Hello There Everyone!
I have a mongodb instance on which I have some databases, a Kafka cluster with plenty of data, and a KafkaConnector.
Here is the schema of the data on the kafka cluster:
( example )
{
"id2": "456",
"id3": "7u8i9o",
"obj": {
"int": {
"$numberLong": "217"
}
}
}
The issue I’m facing, is that I want my MongoDB objects to have ‘id3’ as their ‘_id’.
So far the only thing I could do that resembles this, is the Kafka documents’ keys are containing the id3, and I used the KafkaConnecto configuration below:
apiVersion: kafka.strimzi.io/v1beta2
kind: KafkaConnector
metadata:
name: konnektor-name
strimzi.io/cluster: kafka-connect
spec:
class: com.mongodb.kafka.connect.MongoSinkConnector
tasksMax: 1
config:
connector.class: "com.mongodb.kafka.connect.MongoSinkConnector"
connection.uri: mongodb://127.0.0.1:27017/
database: database_name
collection: collection_name
key.converter: "org.apache.kafka.connect.storage.StringConverter"
value.converter: "org.apache.kafka.connect.json.JsonConverter"

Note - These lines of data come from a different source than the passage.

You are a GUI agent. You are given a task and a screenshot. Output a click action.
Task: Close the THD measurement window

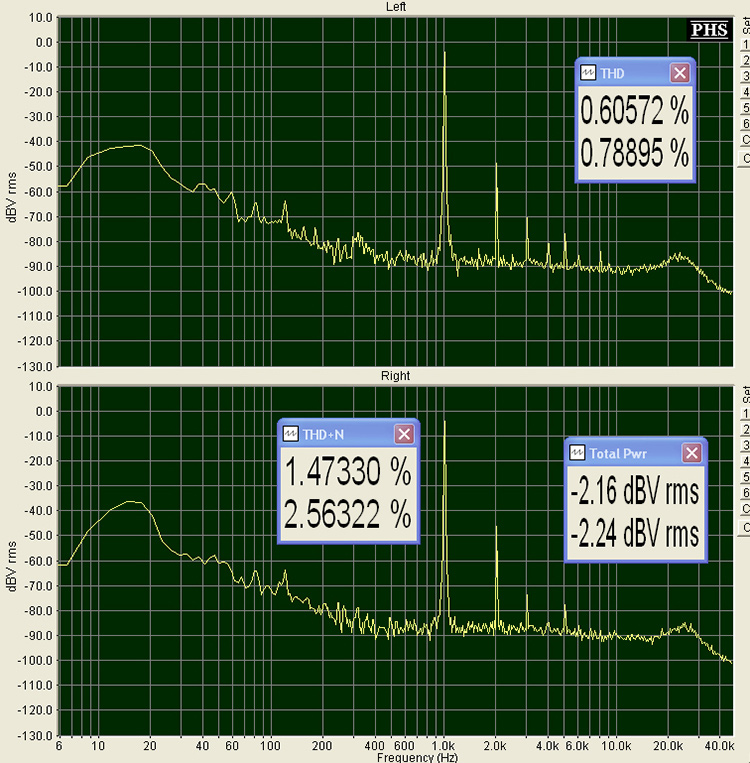click(x=679, y=73)
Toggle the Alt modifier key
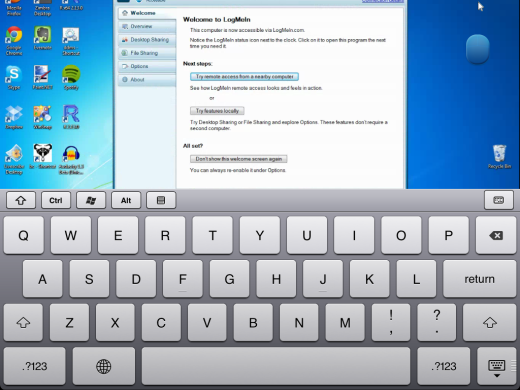 pyautogui.click(x=126, y=200)
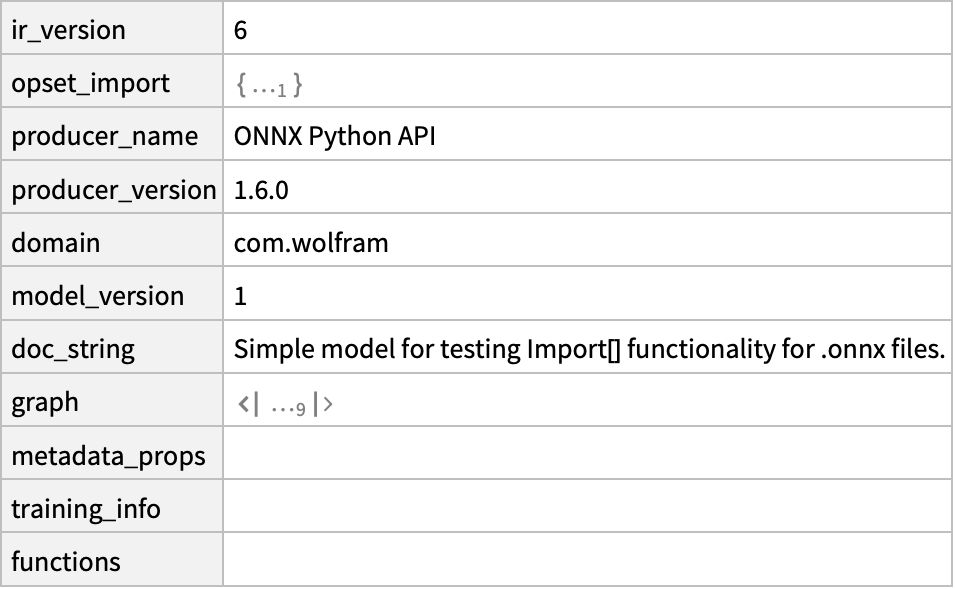Select the 1.6.0 version value
955x589 pixels.
pos(261,190)
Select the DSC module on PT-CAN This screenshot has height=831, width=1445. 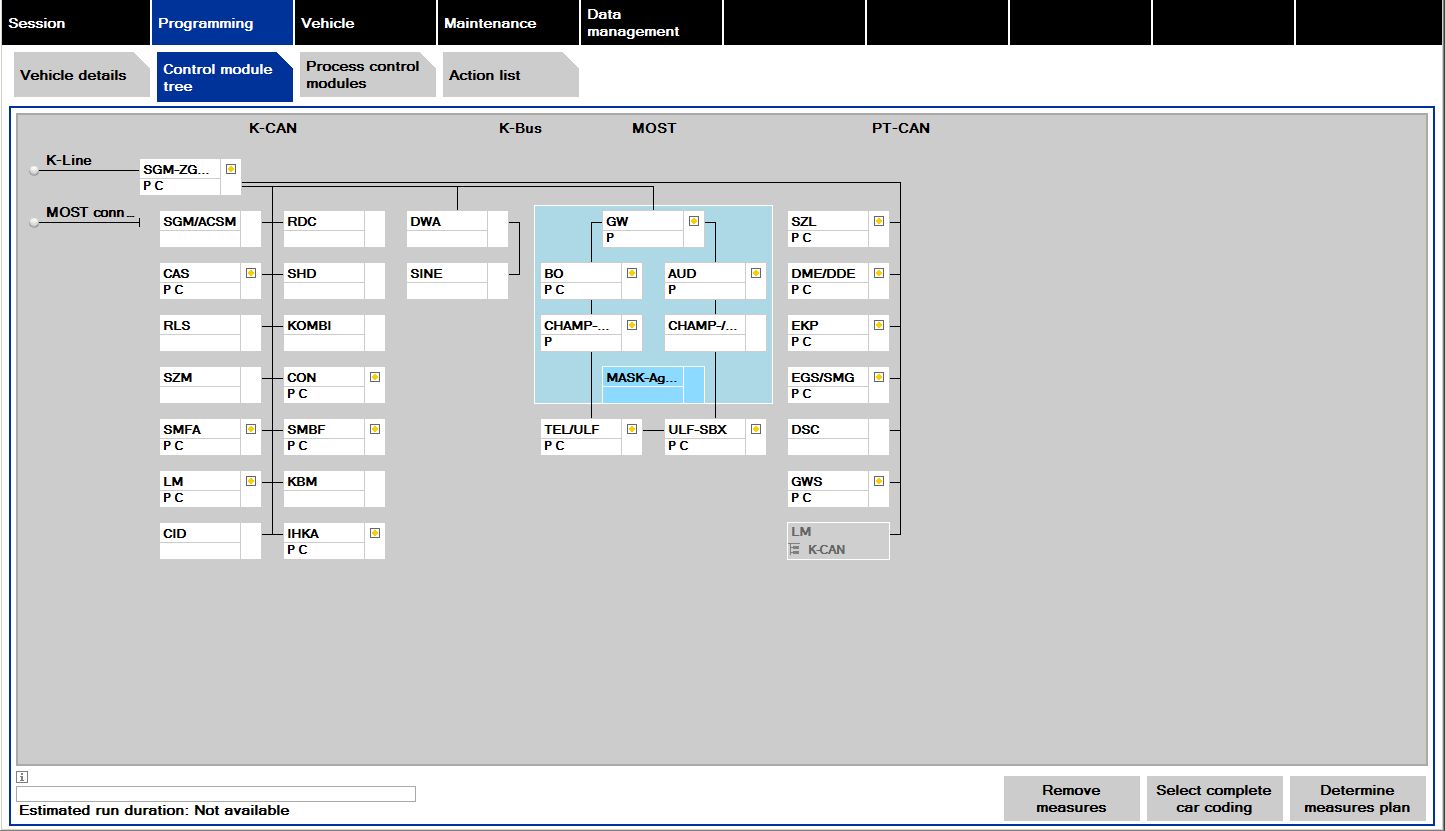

value.converter.schemas.enable: false
topics: "topic_name"
document.id.strategy: "com.mongodb.kafka.connect.sink.processor.id.strategy.PartialKeyStrategy"
document.id.strategy.overwrite.existing: "true"
document.id.strategy.partial.key.projection.type: "AllowList"
document.id.strategy.partial.key.projection.list: "key"
When I was uploading the documents to the Kafka cluster, I have used each of the records’ id3 as the key, with a format like this: '{ “key” : “7u8i9o” } // sample value of id3
Is there a way ( beside writing a custom strategy in java which is too time consuming atm ) to do this?
I’ve also tried aggregation pipelines, and of course you can project them, but we try to aim for a wholly automated process.
I can’t modify the schema much, as the same schema is used by elasticsearch, and when I added an ‘_id’ field to the schema, it worked great, but I can’t change the schema, and it broke the elastic connector.
Also when I tried to use the ProvidedKeyFullStrategy (?) and gave a flat value in the kafka key, the connector had a fatal error, as it couldn’t convert a literal to a Bson document.
Any help is much appreciated!